— Set exercise —
Convert each line of the data into a string and present them as a JSON list, one string per line, omitting blank lines.

---- Records provided

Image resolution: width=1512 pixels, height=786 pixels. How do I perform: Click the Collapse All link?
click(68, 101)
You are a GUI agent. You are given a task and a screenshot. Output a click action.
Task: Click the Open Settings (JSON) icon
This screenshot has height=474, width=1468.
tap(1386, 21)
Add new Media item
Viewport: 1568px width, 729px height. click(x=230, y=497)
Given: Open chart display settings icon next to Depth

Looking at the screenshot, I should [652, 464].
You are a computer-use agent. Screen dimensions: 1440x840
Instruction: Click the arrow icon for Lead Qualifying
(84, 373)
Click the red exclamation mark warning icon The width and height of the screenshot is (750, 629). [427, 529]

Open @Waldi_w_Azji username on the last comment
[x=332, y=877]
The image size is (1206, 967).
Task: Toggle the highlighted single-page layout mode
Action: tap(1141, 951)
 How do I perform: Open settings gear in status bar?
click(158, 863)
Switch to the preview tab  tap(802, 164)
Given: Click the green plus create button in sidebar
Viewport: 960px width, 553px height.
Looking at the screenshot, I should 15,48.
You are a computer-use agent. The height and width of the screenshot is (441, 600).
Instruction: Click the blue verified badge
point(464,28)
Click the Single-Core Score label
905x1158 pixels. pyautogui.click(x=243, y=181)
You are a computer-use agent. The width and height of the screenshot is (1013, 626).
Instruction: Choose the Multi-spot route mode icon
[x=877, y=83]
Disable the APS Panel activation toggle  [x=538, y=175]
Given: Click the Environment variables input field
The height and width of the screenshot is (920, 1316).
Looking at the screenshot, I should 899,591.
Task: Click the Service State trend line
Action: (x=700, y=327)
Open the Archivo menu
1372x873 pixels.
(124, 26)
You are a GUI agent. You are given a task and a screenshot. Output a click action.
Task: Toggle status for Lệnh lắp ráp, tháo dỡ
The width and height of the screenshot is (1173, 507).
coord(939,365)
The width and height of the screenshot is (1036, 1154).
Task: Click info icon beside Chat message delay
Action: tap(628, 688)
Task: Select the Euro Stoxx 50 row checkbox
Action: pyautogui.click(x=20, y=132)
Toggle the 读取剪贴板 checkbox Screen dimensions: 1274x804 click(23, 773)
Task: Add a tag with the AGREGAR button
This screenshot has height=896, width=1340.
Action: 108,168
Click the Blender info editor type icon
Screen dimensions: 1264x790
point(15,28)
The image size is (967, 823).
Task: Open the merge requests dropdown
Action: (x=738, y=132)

--------

— Expected answer —
[
  "Image resolution: width=1512 pixels, height=786 pixels. How do I perform: Click the Collapse All link?",
  "click(68, 101)",
  "You are a GUI agent. You are given a task and a screenshot. Output a click action.",
  "Task: Click the Open Settings (JSON) icon",
  "This screenshot has height=474, width=1468.",
  "tap(1386, 21)",
  "Add new Media item",
  "Viewport: 1568px width, 729px height. click(x=230, y=497)",
  "Given: Open chart display settings icon next to Depth",
  "Looking at the screenshot, I should [652, 464].",
  "You are a computer-use agent. Screen dimensions: 1440x840",
  "Instruction: Click the arrow icon for Lead Qualifying",
  "(84, 373)",
  "Click the red exclamation mark warning icon The width and height of the screenshot is (750, 629). [427, 529]",
  "Open @Waldi_w_Azji username on the last comment",
  "[x=332, y=877]",
  "The image size is (1206, 967).",
  "Task: Toggle the highlighted single-page layout mode",
  "Action: tap(1141, 951)",
  " How do I perform: Open settings gear in status bar?",
  "click(158, 863)",
  "Switch to the preview tab  tap(802, 164)",
  "Given: Click the green plus create button in sidebar",
  "Viewport: 960px width, 553px height.",
  "Looking at the screenshot, I should 15,48.",
  "You are a computer-use agent. The height and width of the screenshot is (441, 600).",
  "Instruction: Click the blue verified badge",
  "point(464,28)",
  "Click the Single-Core Score label",
  "905x1158 pixels. pyautogui.click(x=243, y=181)",
  "You are a computer-use agent. The width and height of the screenshot is (1013, 626).",
  "Instruction: Choose the Multi-spot route mode icon",
  "[x=877, y=83]",
  "Disable the APS Panel activation toggle  [x=538, y=175]",
  "Given: Click the Environment variables input field",
  "The height and width of the screenshot is (920, 1316).",
  "Looking at the screenshot, I should 899,591.",
  "Task: Click the Service State trend line",
  "Action: (x=700, y=327)",
  "Open the Archivo menu",
  "1372x873 pixels.",
  "(124, 26)",
  "You are a GUI agent. You are given a task and a screenshot. Output a click action.",
  "Task: Toggle status for Lệnh lắp ráp, tháo dỡ",
  "The width and height of the screenshot is (1173, 507).",
  "coord(939,365)",
  "The width and height of the screenshot is (1036, 1154).",
  "Task: Click info icon beside Chat message delay",
  "Action: tap(628, 688)",
  "Task: Select the Euro Stoxx 50 row checkbox",
  "Action: pyautogui.click(x=20, y=132)",
  "Toggle the 读取剪贴板 checkbox Screen dimensions: 1274x804 click(23, 773)",
  "Task: Add a tag with the AGREGAR button",
  "This screenshot has height=896, width=1340.",
  "Action: 108,168",
  "Click the Blender info editor type icon",
  "Screen dimensions: 1264x790",
  "point(15,28)",
  "The image size is (967, 823).",
  "Task: Open the merge requests dropdown",
  "Action: (x=738, y=132)"
]